There’s a giddiness to Dick’s tone that is infectious. Bruce’s face breaks out into a smirk.
“Everyone’s right about you,” he says. “You’re self-sacrificing to a fault.”
“You’re a condescending know-it-all with a god complex.”
“Your need to martyr yourself hurts those you love more than it protects them.”
“You’d rather make the people you love think you hate them instead of just admitting you’re too scared to be happy.”
Hrm.
Bruce gathers their fallen flowers in his right hands. He offers them to Dick, a second oath between them in the dark underground.
“You make me believe I could be brave.”
Dick clasps his hand over Bruce’s. A complete bouquet exists between them.
“You make me believe.”
Bruce exhales. Like a medicinal balm spread across his chest, a great tranquility overcomes him. He always thought that if he ever gave into the temptation of returning Dick’s love, the torrent of desire that would follow would drown them both. But it’s not like that at all. It’s flowers floating on a calm lake. It’s peace.
“I love you,” Bruce says again. It’s all he ever wants to say now.

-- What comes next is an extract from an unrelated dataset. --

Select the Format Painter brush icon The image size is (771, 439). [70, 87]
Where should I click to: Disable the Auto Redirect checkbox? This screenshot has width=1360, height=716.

Dick hums. “Just fourteen more and then we’re even.”
Bruce snorts. Dick can always make him laugh. Besides him, Bruce feels the gentle shake of Dick’s shoulders. In this, like everything, Dick has never let Bruce be alone.
Bruce won’t abandon him again. He will dedicate the rest of his life to earning this love that is so freely given.
Bruce turns his head; Dick turns to watch him.
A confession as soft and beautiful as Bruce can give, one that doesn’t need to be returned: “I love you.”
Dick smiles. Now, Bruce is believed.
Hands still tightly clasped together, they rest their heads against each other and wait for rescue.